*Assigned task A*. According to the article on the Lee County Commission primaries, who is challenging Frank Mann for the District 5 seat?
*Assigned task B*. Extend the article on the Lee County Commission primaries, picking up after its final sentence.

*Excerpt provided*.
++++++++++++++++++++

Republican primaries, County Commission, District 3 & District 5: Two county commission races on Aug. 30 ballot
The 2016 Lee County Commission races are limited to the Republican candidates for the Aug. 30 primary.
In District 3, incumbent Larry Kiker is challenged by Bonita Springs resident and former Lee County principal planner, Dick Anderson.
Kiker, who received criticism for allegedly improperly logging interactions with individuals meeting the county’s definition of a lobbyist last year, has received $187,710 in monetary contributions for his campaign as of the last finance report. Anderson has raised $22,032.
The primary winner from District 3 will face write-in candidate Eli Zonana in November.
District 5’s seat, held for 10 consecutive years by Frank Mann, is being challenged by Ken Dobson, a former fire chief for the Fort Myers Fire Department and now Lee County School District’s director of safety.
Mann has received $86,860; Dobson sits at $46,550.
District 5’s primary winner will face Democratic candidate Diane Zigrossi and NPA candidate Sonny Haas in November.
While the county commission primaries are closed primaries open to registered Republican voters only, the races are countywide meaning Republicans can vote in both district races.
There is no race in District 1 as incumbent John Manning, of Cape Coral, is unopposed.
DISTRICT 3
* Dick Anderson
Age: 63
Education: Masters Education and Urban and Regional Planning Northern Illinois University
Lives: Bonita Springs
Family: Married, four children, two grandchildren
Dick Anderson moved to Lee County 40 years ago, right after college, but visited the beach with friends and family while he grew up in Chicago. He is a resident of Bonita Springs, taught classes at Edison College, now Florida Southwestern College, before entering the Lee County planning department in 1980, where he served as the county’s principal planner. His two grandchildren have motivated him to think about what he can do before they become adults to maintain the area he loves.

++++++++++++++++++++

*Recorded data*.
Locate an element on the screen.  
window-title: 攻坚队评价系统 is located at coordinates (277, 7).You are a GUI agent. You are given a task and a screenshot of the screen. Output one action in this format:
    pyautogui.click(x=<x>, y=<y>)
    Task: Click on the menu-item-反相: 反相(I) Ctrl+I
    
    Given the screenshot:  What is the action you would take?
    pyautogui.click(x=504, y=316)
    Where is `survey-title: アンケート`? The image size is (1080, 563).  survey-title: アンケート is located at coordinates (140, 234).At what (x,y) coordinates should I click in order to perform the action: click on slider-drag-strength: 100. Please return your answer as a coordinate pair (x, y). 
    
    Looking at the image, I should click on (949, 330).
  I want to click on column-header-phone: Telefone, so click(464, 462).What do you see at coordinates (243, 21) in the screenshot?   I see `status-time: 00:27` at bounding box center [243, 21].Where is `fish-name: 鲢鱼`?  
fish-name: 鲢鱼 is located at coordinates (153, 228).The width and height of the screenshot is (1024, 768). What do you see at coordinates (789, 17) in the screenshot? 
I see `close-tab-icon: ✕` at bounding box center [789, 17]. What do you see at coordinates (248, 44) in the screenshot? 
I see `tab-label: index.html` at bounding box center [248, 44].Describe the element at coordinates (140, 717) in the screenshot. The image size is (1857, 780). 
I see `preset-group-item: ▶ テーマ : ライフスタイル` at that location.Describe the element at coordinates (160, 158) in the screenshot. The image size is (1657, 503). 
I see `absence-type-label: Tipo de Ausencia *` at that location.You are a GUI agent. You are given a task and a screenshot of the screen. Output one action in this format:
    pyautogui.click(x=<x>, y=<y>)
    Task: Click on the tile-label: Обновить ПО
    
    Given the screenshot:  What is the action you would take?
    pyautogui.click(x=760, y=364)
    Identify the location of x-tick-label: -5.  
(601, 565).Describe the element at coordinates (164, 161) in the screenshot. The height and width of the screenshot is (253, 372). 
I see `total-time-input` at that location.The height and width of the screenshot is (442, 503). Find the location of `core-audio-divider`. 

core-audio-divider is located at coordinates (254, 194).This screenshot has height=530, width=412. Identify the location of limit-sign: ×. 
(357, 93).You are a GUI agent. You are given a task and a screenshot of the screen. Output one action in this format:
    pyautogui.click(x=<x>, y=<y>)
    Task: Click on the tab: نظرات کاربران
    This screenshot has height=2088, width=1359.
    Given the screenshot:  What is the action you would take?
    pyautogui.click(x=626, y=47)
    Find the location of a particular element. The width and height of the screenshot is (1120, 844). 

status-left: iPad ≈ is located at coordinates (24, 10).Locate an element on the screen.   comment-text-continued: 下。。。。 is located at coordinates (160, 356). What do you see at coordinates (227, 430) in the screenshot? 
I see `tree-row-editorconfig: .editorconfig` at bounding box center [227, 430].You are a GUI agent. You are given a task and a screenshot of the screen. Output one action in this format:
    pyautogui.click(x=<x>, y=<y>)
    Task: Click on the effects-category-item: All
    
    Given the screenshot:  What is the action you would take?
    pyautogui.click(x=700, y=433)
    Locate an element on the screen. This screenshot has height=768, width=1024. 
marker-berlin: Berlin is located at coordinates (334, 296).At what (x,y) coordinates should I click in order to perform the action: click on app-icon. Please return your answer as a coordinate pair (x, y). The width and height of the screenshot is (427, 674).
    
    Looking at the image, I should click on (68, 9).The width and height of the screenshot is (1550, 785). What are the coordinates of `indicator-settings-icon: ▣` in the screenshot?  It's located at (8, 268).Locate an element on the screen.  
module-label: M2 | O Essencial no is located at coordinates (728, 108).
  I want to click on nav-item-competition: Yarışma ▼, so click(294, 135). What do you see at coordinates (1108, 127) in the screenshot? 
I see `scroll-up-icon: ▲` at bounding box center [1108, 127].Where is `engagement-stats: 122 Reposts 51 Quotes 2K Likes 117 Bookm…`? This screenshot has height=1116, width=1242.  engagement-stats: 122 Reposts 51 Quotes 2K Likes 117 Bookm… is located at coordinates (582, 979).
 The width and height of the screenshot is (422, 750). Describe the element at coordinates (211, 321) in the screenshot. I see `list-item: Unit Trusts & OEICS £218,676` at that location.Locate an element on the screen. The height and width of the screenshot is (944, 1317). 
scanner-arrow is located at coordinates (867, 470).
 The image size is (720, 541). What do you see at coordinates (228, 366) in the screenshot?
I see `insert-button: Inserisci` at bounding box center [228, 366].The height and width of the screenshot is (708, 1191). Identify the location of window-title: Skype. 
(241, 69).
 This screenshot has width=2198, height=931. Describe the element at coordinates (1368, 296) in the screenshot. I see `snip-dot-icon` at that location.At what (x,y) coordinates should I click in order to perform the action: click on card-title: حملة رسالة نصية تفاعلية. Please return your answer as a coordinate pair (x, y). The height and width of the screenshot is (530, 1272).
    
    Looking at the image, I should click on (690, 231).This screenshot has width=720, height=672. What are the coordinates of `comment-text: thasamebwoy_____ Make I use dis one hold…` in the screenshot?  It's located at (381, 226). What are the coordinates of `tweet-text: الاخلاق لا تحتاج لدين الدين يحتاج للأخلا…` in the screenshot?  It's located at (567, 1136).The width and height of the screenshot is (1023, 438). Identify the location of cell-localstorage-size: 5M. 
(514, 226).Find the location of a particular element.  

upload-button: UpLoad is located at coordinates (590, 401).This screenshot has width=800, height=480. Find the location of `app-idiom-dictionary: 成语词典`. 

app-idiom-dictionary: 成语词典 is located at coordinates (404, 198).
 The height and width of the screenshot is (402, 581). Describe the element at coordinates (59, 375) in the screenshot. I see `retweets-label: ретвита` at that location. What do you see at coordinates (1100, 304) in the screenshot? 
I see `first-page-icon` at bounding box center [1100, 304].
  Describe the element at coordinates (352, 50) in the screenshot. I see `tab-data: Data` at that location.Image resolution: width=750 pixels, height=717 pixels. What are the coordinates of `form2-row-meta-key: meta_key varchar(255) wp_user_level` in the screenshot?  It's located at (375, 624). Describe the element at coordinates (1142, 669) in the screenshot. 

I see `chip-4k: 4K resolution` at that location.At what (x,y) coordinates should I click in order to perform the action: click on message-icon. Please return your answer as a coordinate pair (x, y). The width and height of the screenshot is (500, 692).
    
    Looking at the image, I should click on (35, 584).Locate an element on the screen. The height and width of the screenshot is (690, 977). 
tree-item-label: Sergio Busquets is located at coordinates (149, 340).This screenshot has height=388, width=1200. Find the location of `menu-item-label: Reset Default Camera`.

++++++++++++++++++++

*Task answer A*. Ken Dobson, a former Fort Myers Fire Department chief who is now the Lee County School District's director of safety.

*Task answer B*.
Countywide, Anderson said the biggest issue is a lack of trust in the local government. He believes the residents of Lee County have lost their commissioners and that it doesn’t vote in the public interest.
The catalyst for the lack of trust occurred when the commission voted to take money from the Conservation 2020 fund, which was dedicated to purchasing land for conservation, to balance the budget, he said.
“Those decisions violated the public’s trust,” he said. “We know what people want, that’s pretty clear, and taking money from 2020 was the opposite of that.”
Another violation has been the amendments to the comprehensive plan over the years, which have allowed for increased density and development.
To rebuild the trust, Anderson doesn’t plan to always be the 4-1 vote on the commission, saying the board has to work as a team. But his understanding of the community and its interests will help him regain their trust.
“They’re demanding accountability,” he said. “We need to get on the right side of managing growth. That’s our job.”
The county’s current land entitlements mean more than a million people could reside in the county in the next 20 years, and Anderson wants to be sure there is a mobility and green space plan in place before that.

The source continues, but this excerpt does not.